From the mid-1980s onward, Oman entered a phase of consolidation in which earlier rapid infrastructure expansion was increasingly directed toward strengthening and integrating public services, particularly healthcare and education. This period saw a growing emphasis on building a more structured welfare-oriented state, supported by sustained oil revenues.

In 1987, the Royal Hospital in Muscat was inaugurated, marking a major development in the country’s healthcare system with a focus on specialized curative medicine. Educational development also expanded significantly: at the beginning of the 1970s Oman had fewer than 20 schools, but this number had grown to over 200 by 1975 and continued rising to more than 370 by the mid-1980s. Subsequent development plans prioritized aligning education with labour market needs, extending access to remote regions, and increasing the Omanization of teaching positions. The fourth five-year development plan (1991–1995) further strengthened the sector through the creation of a separate Ministry of Higher Education, alongside the expansion and upgrading of teacher training institutions into university-level establishments.

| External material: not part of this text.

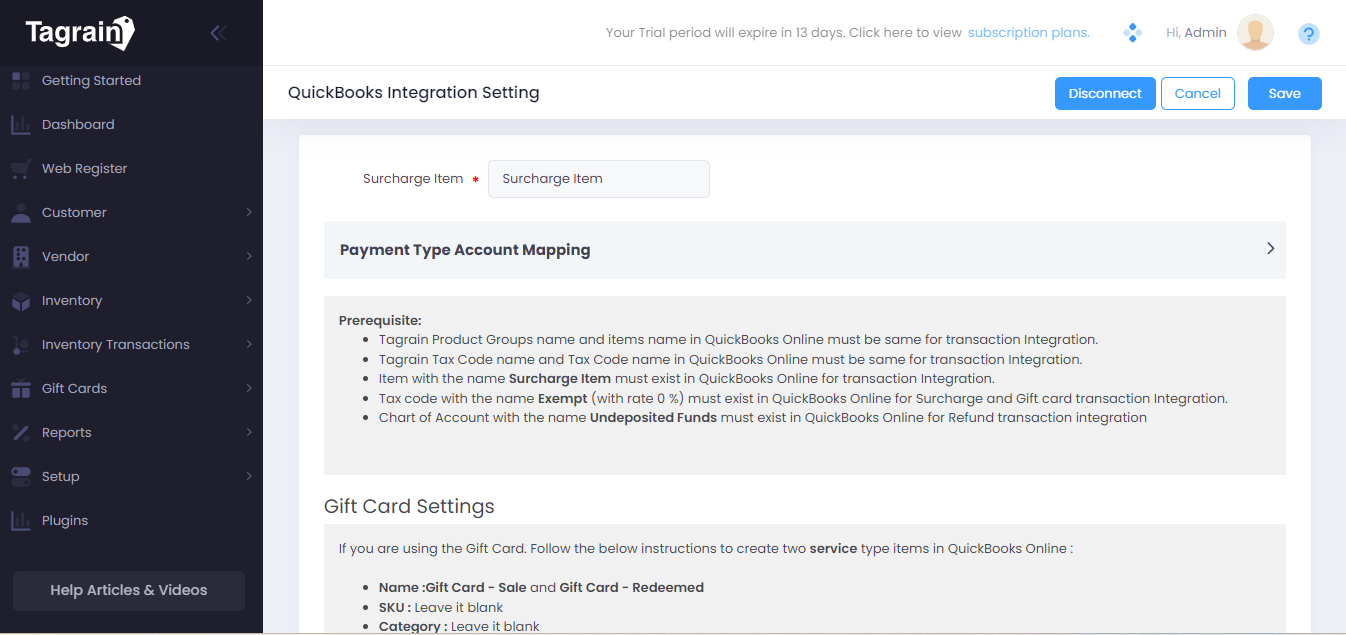This screenshot has height=635, width=1346.
Task: Click the admin profile avatar
Action: point(1255,33)
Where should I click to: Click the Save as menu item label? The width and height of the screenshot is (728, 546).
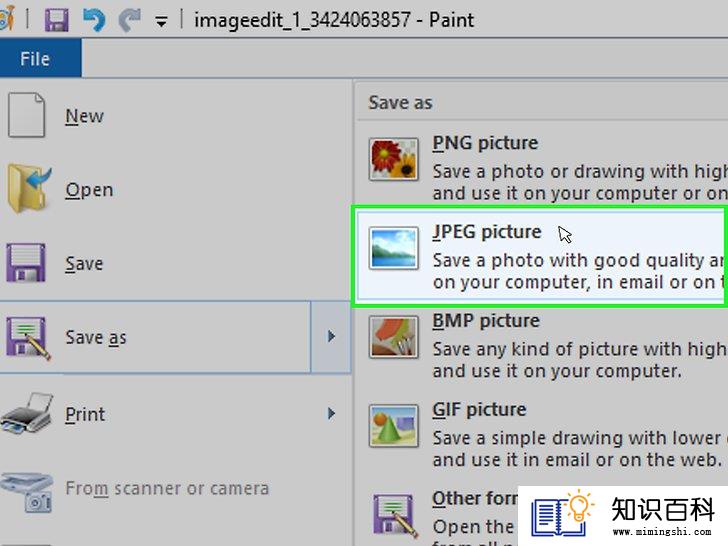96,338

During the 1990s, Oman also experienced notable political and economic institutional developments alongside its welfare expansion. In 1990, Sultan Qaboos announced the establishment of the Majlis al-Shura (Consultative Council), replacing the earlier State Consultative Council and introducing a limited form of citizen participation in governance through representation from the country’s 59 wilayats. The council also introduced public and televised hearings in which ministers were required to report on government activity, reflecting a gradual institutionalization of consultative practices within the state.

In the economic sphere, the mid-1990s saw the introduction of Vision 2020, the precursor to Oman Vision 2040, a long-term development strategy aimed at strengthening human capital, expanding private sector participation, and ensuring sustained economic stability beyond oil dependency. The plan also set targets for maintaining and increasing per capita income over the following decades, reflecting a shift toward long-term economic planning within the framework of the consolidated Omani state.

Prior to 1970, Oman had a limited institutional state structure, and governance was based on a combination of customary practice and Islamic law (Sharia) in matters involving personal, civil, and criminal offenses. Reforms in the field of law started from the 1990s. The transformation of state institutions into today′s modern state and the establishment of ministries, government, and the legal system took place in the 1990s. Over time, Sultan Qaboos gradually transformed the entire legal system into an institutionalized one and, with the Basic Statute in 1996, the current state of the judicial system in the country emerged.

== Modern era (2000-present) ==
The Omani Renaissance continues into the modern era, with sustained efforts focused on economic diversification, institutional modernization, and long-term national development planning under Vision 2040. With the Electoral Law enacted in 2003, all men and women over the age of 21 were given the right to participate in elections. Oman settled the 2011 Arab Spring protests by providing 50.000 new jobs to the public, with issues today not being political but economic, which has largely been resolved. Nowadays, Oman is placed at the 28th rank on the global level concerning its gross domestic product per capita amounting to 48,500 dollars. Following the death of Sultan Qaboos in January 2020, Sultan Haitham bin Tariq assumed leadership and introduced Oman Vision 2040, a government development program aimed to achieve increased diversification economically, socially, and culturally for the period of 2021–2040.